EXTRAIT DE PAGE:

/---

Au matin du 7ème jour, Dieu a presque fini son travail et moi aussi. On est avec Sudip au camp de base du Machhapuchhare et il ne nous reste que deux heures d'ascension pour pouvoir enfin se positionner les doigts de pieds en éventail aux pieds de ce cirque monumental que forment les Annapurnas.
Il y a en effet plus d'une demi-douzaine d'Annapurna dont le plus haut, Annapurna I, culmine au dessus des 8000m. On aperçoit déjà et pour la première fois du trek ce magnifique sommet depuis là où nous avons dormi.
Depuis la veille, l'incendie s'est tû, la voie est libre. On a dormi plus que de raison c'est à dire jusqu'à 9h, je pourrais crapahuter pendant des heures si besoin était. Mais j'ai même pas besoin!!!
Et comme un bonheur n'arrive jamais seul, je consens à changer de sous-vêtements et c'est pas du luxe. La couleur blanche de mes chaussettes s'est transformée en un délicieux camaïeu de marron et mon caleçon tient debout tout seul, comme un grand. Une fois le transfert effectué, c'est tout l'argumentaire du vendeur de lessive qui prend tout son sens, c'est doux, ça sent bon, je ne fais plus office de bouillon de culture.

On part à 10h tapante à nouveau les derniers.
Et à mesure qu'on double les plus matinaux, le spectacle se déroule devant mes yeux écarquillés.
Jusqu'à présent, nous avions soit marché avec les montagnes derrière un flot de collines, soit marché engoncés au fond d'une vallée étroite sans vue sur rien. Et bien, à chaque minute, quasiment à chaque pas, c'est le rideau qui s'ouvre sur la scène.
Décompression de l'appareil, armement des toboggans, attention à l'ouverture des portes.
Je me sens perdu devant tant de démesure!! Chaque perspective donne lieu à une évaluation des distances qui se révèle impossible devant l'ampleur des évènements.

\---

PETIT EXERCICE A: Dans le récit de trek, à quelle altitude culmine l'Annapurna I ?
PETIT EXERCICE B: Recopiez le passage du récit de trek qui commence aux mots « Au matin du » et s'arrête après « même pas besoin!!! ».

DONNÉES FOURNIES:

/---

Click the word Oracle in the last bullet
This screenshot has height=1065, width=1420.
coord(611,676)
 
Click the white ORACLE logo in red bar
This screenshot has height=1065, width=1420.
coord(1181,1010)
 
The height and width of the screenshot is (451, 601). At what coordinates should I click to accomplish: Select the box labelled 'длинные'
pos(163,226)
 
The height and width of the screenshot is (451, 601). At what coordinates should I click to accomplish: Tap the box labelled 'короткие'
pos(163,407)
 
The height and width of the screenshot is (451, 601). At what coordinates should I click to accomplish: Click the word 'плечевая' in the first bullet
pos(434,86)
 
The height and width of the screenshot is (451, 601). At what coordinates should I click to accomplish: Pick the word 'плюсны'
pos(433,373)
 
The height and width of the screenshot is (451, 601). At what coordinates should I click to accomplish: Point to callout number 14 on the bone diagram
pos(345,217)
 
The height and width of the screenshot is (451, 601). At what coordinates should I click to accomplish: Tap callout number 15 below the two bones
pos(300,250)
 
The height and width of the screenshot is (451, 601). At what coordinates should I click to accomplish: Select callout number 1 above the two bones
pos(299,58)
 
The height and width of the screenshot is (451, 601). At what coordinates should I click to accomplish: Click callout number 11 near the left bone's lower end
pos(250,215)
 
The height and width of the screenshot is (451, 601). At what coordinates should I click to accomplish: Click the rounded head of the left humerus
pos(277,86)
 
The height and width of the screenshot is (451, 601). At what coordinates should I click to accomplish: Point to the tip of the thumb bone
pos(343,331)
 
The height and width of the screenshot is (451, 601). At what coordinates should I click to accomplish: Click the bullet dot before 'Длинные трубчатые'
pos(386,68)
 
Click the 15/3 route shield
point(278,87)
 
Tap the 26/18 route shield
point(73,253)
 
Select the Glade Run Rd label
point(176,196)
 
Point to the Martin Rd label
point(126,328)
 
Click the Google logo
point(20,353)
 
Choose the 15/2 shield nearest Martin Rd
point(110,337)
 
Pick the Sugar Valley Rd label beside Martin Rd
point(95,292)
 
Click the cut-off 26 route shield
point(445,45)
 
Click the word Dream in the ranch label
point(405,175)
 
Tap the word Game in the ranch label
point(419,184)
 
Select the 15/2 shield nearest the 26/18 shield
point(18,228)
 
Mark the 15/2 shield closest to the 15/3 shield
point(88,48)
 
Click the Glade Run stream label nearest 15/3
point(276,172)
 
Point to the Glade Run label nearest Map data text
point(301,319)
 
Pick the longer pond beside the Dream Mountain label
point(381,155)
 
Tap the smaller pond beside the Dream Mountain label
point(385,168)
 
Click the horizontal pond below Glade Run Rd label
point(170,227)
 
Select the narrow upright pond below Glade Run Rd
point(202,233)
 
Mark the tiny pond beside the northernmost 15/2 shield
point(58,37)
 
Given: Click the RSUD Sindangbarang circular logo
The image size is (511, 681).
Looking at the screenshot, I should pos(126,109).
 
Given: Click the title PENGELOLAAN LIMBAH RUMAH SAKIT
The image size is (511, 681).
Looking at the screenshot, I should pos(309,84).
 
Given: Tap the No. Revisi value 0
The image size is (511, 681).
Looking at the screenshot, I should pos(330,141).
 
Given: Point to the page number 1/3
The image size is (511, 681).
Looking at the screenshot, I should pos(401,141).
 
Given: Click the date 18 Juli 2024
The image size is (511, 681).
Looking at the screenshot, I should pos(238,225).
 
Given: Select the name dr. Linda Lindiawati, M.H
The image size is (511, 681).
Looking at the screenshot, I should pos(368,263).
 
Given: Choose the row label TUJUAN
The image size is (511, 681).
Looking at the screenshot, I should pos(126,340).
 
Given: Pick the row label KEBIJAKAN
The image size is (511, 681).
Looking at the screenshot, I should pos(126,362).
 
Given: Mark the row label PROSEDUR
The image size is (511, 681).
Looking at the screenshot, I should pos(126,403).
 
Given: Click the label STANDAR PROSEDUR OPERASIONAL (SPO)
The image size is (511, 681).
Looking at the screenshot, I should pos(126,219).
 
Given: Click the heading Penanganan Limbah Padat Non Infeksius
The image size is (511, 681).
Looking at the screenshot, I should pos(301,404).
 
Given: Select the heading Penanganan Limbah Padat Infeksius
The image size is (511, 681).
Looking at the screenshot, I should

\---

BONNE RÉPONSE A: Au-dessus des 8000 m.

BONNE RÉPONSE B:
Au matin du 7ème jour, Dieu a presque fini son travail et moi aussi. On est avec Sudip au camp de base du Machhapuchhare et il ne nous reste que deux heures d'ascension pour pouvoir enfin se positionner les doigts de pieds en éventail aux pieds de ce cirque monumental que forment les Annapurnas.
Il y a en effet plus d'une demi-douzaine d'Annapurna dont le plus haut, Annapurna I, culmine au dessus des 8000m. On aperçoit déjà et pour la première fois du trek ce magnifique sommet depuis là où nous avons dormi.
Depuis la veille, l'incendie s'est tû, la voie est libre. On a dormi plus que de raison c'est à dire jusqu'à 9h, je pourrais crapahuter pendant des heures si besoin était. Mais j'ai même pas besoin!!!